Start elasticsearch:
bin/elasticsearch
[2016-03-18 14:53:33,487][INFO ][node ] [Katu] version[2.2.1], pid[82105], build[d045fc2/2016-03-09T09:38:54Z]
[2016-03-18 14:53:33,489][INFO ][node ] [Katu] initializing ...
[2016-03-18 14:53:34,111][INFO ][plugins ] [Katu] modules [lang-expression, lang-groovy], plugins [], sites []
[2016-03-18 14:53:34,285][INFO ][env ] [Katu] using [1] data paths, mounts [[/ (/dev/disk1)]], net usable_space [3.6gb], net total_space [464.7gb], spins? [unknown], types [hfs]
[2016-03-18 14:53:34,285][INFO ][env ] [Katu] heap size [990.7mb], compressed ordinary object pointers [true]
[2016-03-18 14:53:34,286][WARN ][env ] [Katu] max file descriptors [10240] for elasticsearch process likely too low, consider increasing to at least [65536]
[2016-03-18 14:53:36,456][INFO ][node ] [Katu] initialized
[2016-03-18 14:53:36,456][INFO ][node ] [Katu] starting ...
[2016-03-18 14:53:36,572][INFO ][transport ] [Katu] publish_address {127.0.0.1:9300}, bound_addresses {[fe80::1]:9300}, {[::1]:9300}, {127.0.0.1:9300}
[2016-03-18 14:53:36,584][INFO ][discovery ] [Katu] elasticsearch/b_T6HUb-TXyUTN8Af6YdEQ
[2016-03-18 14:53:39,618][INFO ][cluster.service ] [Katu] new_master {Katu}{b_T6HUb-TXyUTN8Af6YdEQ}{127.0.0.1}{127.0.0.1:9300}, reason: zen-disco-join(elected_as_master, [0] joins received)
[2016-03-18 14:53:39,638][INFO ][http ] [Katu] publish_address {127.0.0.1:9200}, bound_addresses {[fe80::1]:9200}, {[::1]:9200}, {127.0.0.1:9200}
[2016-03-18 14:53:39,638][INFO ][node ] [Katu] started
And apply the template:
curl -XPUT 'http://localhost:9200/_template/soundbeat' -d@etc/soundbeat.template.json
And launch soundbeat
again with the standard mode:
./soundbeat
In elasticsearch logs, you should see:
[2016-03-18 14:54:31,599][INFO ][cluster.metadata ] [Katu] [soundbeat-2016.03.18] creating index, cause [auto(bulk api)], templates [soundbeat], shards [5]/[1], mappings [_default_, soundbeat]
[2016-03-18 14:54:31,725][INFO ][cluster.metadata ] [Katu] [soundbeat-2016.03.18] update_mapping [soundbeat]
[2016-03-18 14:54:31,744][INFO ][cluster.routing.allocation] [Katu] Cluster health status changed from [RED] to [YELLOW] (reason: [shards started [[soundbeat-2016.03.18][4], [soundbeat-2016.03.18][4]] ...]).
Visualize in Kibana
Just launch Kibana:
bin/kibana
And open http://0.0.0.0:5601/
You have to change the time range.

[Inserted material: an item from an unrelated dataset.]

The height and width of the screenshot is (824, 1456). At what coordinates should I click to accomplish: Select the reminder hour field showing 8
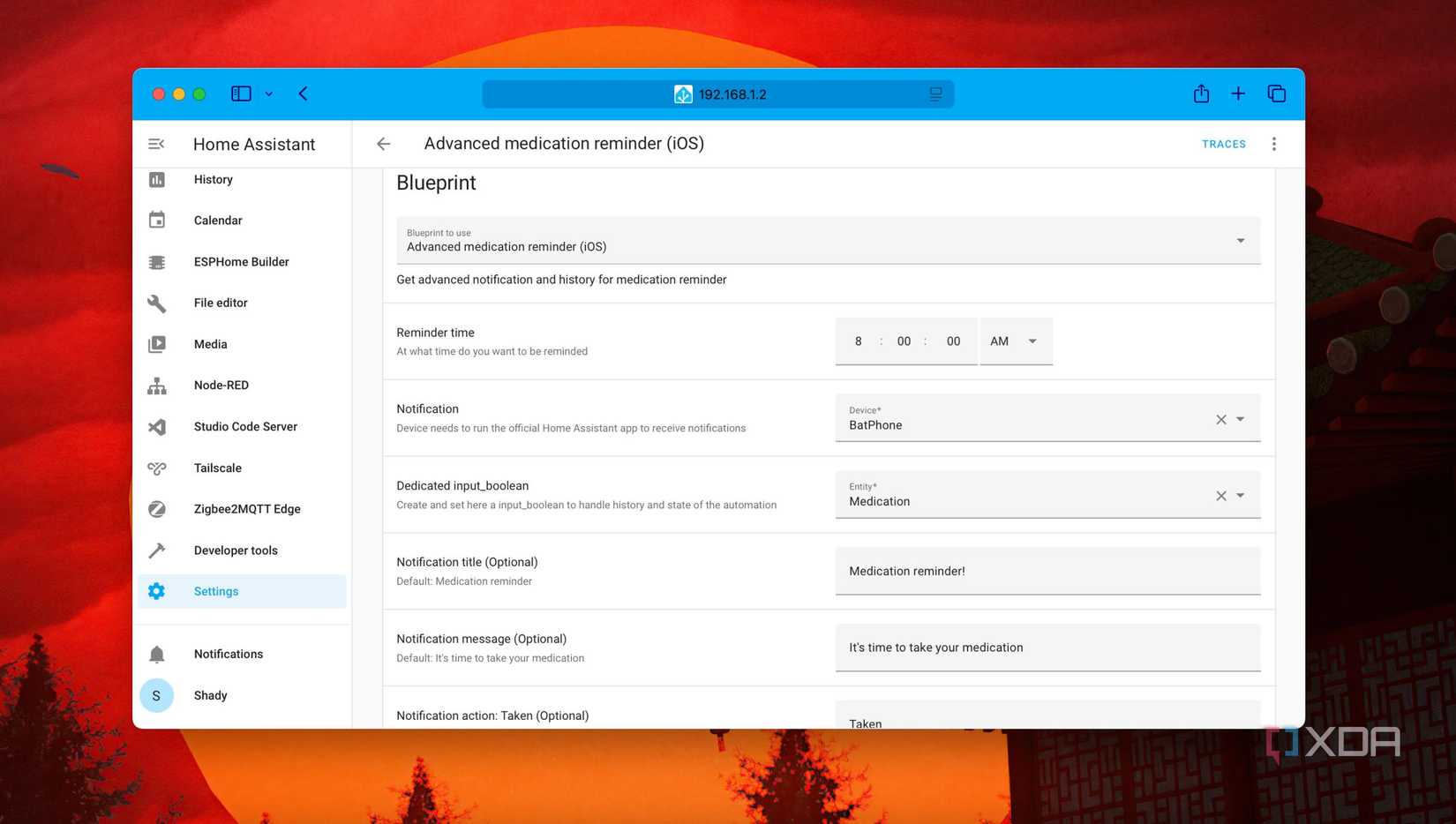pyautogui.click(x=858, y=341)
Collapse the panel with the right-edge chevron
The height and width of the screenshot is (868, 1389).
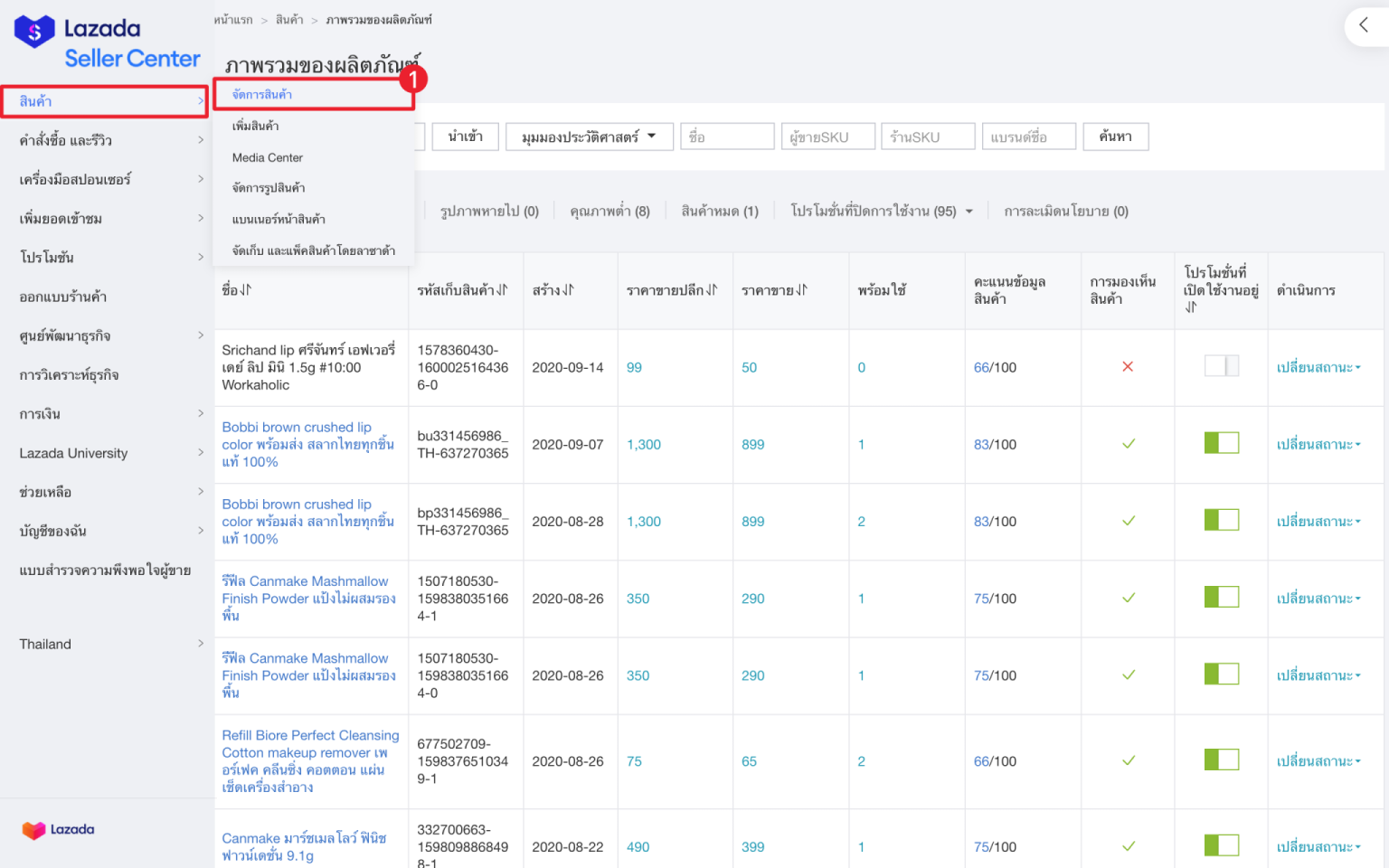1365,26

And look into the future!
Why this? Because we injected data from now and generated a 5 minutes long music waveform.
But remember that we used a zoom
factor of 10x
for a better rendering in Kibana.
So here, I’ll look at data from 2016-03-18 14:54:30
to 2016-03-18 15:03:30
for the begining of the music.
Let’s create a Timeseries visualization!
Then, we define interval to 1s
and set the Timelion expression:
.es(index="soundbeat-*",metric="min:left").bars(1)
We can also add the right channel:
.es(index="soundbeat-*",metric="min:left").bars(1),.es(index="soundbeat-*",metric="min:right").bars(1)
But this will overlap. So let’s fix that by negative by 1
the left channel:
.es(index="soundbeat-*",metric="min:left").multiply(-1).bars(1),.es(index="soundbeat-*",metric="min:right").bars(1)
We now have something which looks like the waveform we are looking for!